Woody stood and led the way. “A military secret which, I would appreciate, you didn’t word about among the Megalobe civilian types. As far as I can find out the entire establishment is dry outside these walls. But this building right now is a military base for my paratroop unit. All army bases have an officer’s club, separate ones for the NCOs and E.M. as well—” He saw Brian’s eyes widen. “The military probably invented acronyms, they love them so much. Noncommissioned officers and enlisted men. This unit is too small for all that boozing discrimination — so we got this all-ranks club.”
He opened the door marked security area — military personnel only and led the way inside. It wasn’t a big room, but in the few weeks that the paratroopers had been here they had managed to add some personal touches. A dart board on one wall, some flags, guidons and photographs — a nude girl on a poster with impossibly large breasts — tables and chairs. And the bottle-filled, beer-pump-sporting bar at the far end.
“How about Tiger beer from Singapore?” Woody asked. “Just tapped a fresh keg.”
“Never heard of it, much less tasted it. Draw away!”
The beer was cold and delicious, the bar itself fascinating. “Some of the troops will be coming in soon, they’ll be happy to meet you,” Woody said, drawing two more glasses. “There is only one thing that I’ll ask of you — don’t talk about your work. None of them will speak to you about what goes on in the laboratory — that order is out — so please don’t volunteer. Hell, even I don’t know what you are doing in there — nor do I want to know. Top Secret, we’ve been told, and that’s all the orders we need. Other than that, shoot the breeze.”
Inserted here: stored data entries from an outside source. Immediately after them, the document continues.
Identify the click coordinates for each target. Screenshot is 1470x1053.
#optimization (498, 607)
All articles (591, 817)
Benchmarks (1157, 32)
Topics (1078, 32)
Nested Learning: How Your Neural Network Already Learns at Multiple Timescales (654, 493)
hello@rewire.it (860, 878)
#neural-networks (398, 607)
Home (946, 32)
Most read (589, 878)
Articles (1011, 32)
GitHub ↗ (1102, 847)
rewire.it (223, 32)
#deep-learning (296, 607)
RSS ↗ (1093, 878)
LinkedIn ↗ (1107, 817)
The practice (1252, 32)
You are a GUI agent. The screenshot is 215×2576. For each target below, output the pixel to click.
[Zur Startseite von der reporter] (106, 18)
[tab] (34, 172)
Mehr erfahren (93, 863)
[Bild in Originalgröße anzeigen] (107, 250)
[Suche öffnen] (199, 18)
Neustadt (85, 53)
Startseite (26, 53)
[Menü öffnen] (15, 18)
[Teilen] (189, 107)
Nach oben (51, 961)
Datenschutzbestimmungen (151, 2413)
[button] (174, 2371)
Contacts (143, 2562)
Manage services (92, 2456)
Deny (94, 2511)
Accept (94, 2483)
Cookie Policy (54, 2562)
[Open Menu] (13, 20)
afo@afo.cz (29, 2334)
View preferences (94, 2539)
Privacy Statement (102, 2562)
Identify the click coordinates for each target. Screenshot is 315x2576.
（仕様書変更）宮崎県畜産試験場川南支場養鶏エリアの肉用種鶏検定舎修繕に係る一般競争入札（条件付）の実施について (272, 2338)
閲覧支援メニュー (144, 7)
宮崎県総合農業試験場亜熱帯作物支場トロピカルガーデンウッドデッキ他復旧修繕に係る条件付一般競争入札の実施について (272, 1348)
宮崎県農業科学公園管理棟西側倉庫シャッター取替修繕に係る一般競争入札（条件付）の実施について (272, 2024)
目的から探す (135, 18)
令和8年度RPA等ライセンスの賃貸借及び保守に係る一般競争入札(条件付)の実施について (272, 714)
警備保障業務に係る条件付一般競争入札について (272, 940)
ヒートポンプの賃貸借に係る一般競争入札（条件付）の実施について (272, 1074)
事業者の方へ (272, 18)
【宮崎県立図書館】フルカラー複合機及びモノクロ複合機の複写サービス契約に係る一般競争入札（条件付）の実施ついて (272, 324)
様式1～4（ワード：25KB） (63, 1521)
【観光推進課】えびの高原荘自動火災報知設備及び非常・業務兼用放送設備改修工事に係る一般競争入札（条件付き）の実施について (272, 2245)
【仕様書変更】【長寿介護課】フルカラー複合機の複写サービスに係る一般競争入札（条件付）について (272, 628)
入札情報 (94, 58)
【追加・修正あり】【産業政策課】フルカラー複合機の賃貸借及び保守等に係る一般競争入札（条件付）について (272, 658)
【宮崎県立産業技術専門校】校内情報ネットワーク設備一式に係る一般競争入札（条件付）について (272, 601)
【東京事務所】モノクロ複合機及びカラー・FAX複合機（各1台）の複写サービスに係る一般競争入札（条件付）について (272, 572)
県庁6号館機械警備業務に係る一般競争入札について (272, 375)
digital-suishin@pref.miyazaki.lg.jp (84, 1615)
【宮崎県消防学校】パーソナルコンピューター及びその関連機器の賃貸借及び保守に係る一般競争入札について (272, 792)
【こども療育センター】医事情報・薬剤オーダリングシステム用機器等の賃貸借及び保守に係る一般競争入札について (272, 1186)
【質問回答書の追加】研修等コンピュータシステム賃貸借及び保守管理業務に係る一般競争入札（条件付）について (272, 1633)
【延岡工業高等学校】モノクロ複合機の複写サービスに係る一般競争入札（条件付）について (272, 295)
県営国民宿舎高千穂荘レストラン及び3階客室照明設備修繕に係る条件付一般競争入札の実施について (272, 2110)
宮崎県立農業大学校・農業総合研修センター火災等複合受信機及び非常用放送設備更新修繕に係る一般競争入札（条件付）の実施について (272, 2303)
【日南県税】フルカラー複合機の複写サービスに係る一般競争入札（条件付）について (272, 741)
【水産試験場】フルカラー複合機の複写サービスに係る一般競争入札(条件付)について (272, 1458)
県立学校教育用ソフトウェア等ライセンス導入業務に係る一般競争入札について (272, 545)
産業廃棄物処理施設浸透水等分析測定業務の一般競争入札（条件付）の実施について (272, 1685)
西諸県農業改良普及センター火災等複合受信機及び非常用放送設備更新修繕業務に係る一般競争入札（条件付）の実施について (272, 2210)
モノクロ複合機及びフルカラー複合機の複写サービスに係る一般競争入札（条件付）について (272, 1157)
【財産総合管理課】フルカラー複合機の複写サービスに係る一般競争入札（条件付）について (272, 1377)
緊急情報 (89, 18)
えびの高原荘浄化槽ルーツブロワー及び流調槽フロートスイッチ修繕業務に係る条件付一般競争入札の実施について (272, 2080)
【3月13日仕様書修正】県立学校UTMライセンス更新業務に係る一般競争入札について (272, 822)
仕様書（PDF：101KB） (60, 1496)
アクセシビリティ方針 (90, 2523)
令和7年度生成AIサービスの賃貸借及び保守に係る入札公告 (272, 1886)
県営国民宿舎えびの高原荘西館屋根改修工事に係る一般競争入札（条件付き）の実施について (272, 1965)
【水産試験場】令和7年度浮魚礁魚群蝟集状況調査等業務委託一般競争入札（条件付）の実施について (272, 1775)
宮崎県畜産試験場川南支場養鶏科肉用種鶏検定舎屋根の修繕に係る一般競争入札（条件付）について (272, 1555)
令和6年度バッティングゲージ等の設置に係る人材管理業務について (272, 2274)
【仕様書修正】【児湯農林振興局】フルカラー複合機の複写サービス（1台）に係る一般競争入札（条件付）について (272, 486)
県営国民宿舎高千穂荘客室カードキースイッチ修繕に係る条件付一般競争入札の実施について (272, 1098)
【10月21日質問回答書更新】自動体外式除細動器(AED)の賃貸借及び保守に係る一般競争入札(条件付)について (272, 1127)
“Shoot the breeze! My vocabulary grows apace!”
Soldiers, some of whom he recognized from their guard duties, came in one by one. They seemed please to meet him personally at last, to shake his hand. He was their age, in fact older than most, and he listened with pleasure to their coarse military camaraderie — heard heroic bragging about sexual prowess and learned some fascinating vulgarities that he had never dreamed existed. And all the time he was listening he never let on that he was only fourteen years old. He was growing up faster every moment!